Task list ▸
A - According to the text on meningococcal disease, what type of bacteria most often causes meningococcal meningitis?
B - Extend the text on meningococcal disease from the point where it stops.

Text section ▸
What is meningococcal disease?
Meningococcal meningitis is a potentially serious infection that can result in brain damage or even death. It’s fairly uncommon, but it can be highly infectious. The following information has been sourced from the Department of Health and Human Services Public Health website, and NCIRS.
Meningococcal meningitis is most often caused by a type of bacteria called Neisseria meningitidis.
The infection affects the delicate tissue that encases the brain and spinal cord. This thin tissue is called the meninges.
Meningococcal meningitis is a serious infection of the meninges and cerebrospinal fluid. Inflammation and swelling in these tissues can exert dangerous pressure on the brain or spinal cord.
Prompt diagnosis and treatment are essential. But the symptoms of meningitis can be similar to symptoms of other illnesses.
As a result, medical attention is often delayed. Meningococcal meningitis can be treated with antibiotic drugs. Even with rapid antibiotic treatment, a person with meningitis may have serious consequences that can last a lifetime.
Affected people may experience a loss of hearing, loss of limbs, or loss of the ability to think clearly.
What are the symptoms?

Dataset entries ▸

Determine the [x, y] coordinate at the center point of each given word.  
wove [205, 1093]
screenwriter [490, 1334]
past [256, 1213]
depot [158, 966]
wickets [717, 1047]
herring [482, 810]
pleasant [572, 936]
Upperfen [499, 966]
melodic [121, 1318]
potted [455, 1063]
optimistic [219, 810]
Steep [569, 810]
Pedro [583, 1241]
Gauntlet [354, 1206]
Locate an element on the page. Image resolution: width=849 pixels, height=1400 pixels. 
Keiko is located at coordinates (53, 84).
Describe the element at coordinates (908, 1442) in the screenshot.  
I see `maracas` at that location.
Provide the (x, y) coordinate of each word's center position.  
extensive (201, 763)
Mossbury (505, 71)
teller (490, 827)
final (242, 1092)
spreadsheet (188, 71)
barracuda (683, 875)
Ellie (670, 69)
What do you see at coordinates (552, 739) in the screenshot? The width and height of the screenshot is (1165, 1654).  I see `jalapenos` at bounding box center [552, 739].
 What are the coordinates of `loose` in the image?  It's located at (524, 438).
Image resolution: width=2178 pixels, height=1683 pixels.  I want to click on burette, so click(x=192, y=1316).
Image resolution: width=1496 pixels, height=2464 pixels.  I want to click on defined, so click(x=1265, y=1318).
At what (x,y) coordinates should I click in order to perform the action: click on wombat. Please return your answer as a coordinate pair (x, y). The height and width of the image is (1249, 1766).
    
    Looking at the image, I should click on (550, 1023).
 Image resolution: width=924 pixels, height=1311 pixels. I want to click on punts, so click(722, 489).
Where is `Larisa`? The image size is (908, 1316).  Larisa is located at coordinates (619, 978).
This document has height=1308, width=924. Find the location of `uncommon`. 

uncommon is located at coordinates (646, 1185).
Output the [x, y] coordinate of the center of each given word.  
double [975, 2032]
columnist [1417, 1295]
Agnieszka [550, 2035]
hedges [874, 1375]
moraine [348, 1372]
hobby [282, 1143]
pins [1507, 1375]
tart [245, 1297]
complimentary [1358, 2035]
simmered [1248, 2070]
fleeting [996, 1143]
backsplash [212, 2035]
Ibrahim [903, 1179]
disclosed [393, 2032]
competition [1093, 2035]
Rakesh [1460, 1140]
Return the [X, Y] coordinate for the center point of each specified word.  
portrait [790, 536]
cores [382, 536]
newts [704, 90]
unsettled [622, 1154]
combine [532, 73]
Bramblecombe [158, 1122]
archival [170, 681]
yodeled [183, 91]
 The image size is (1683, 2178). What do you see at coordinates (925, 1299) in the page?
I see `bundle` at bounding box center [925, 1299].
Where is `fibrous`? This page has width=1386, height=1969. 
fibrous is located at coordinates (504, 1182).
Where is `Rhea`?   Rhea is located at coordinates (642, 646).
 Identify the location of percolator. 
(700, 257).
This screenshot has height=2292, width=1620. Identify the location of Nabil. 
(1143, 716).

Results for the exercise ▸
A - Neisseria meningitidis

B -
Meningitis (inflammation of the membranes covering the brain and spinal cord)
- Neck pain or stiffness
- Pain from lights
- Drowsiness or confusion.
Septicaemia (blood infection)
- Muscle aches
- Rash (a red rash which does not fade when pressed and can become dark purple).
- Joint pain and swelling
- Lung infection with fever, cough, chest pain and difficulty breathing
- Severe throat infection with pain, difficulty swallowing, and drooling.
Children and adolescents can have leg pain, cold hands and feet, and blotchy skin.
Babies and infants often don’t have these symptoms but can be unsettled or drowsy, floppy and not feeding.
It can take from one to seven days from being exposed to the bacteria to becoming sick. Symptoms can become life threatening within hours.
How is it spread?
Meningococcal bacteria are spread in secretions of the throat and nose. This is more likely to happen among people with close, regular and prolonged contact.
About 1 in 10 people can have meningococcal bacteria in their throat or nose without any signs or symptoms of disease. These people are called carriers. Carriers can infect other people through activities like:
- open-mouthed kissing
- sharing food or utensils
Susceptible people can develop an infection after exposure to the bacteria that cause meningitis.
Regular exposure to tobacco smoke can increase the risk of catching the bacteria and becoming ill.
The bacteria don’t survive outside the body and don’t spread easily from shared drinks, food or cigarettes.
How is it diagnosed?
Meningococcal disease is diagnosed in blood samples, or fluid samples from around the spinal cord.
How is it treated?
People with meningococcal disease need urgent treatment in hospital. Treatment usually starts before test results are known. Treatments include:
- Medications for fever and pain
A person is no longer contagious after 24 hours of antibiotics.
How is it prevented?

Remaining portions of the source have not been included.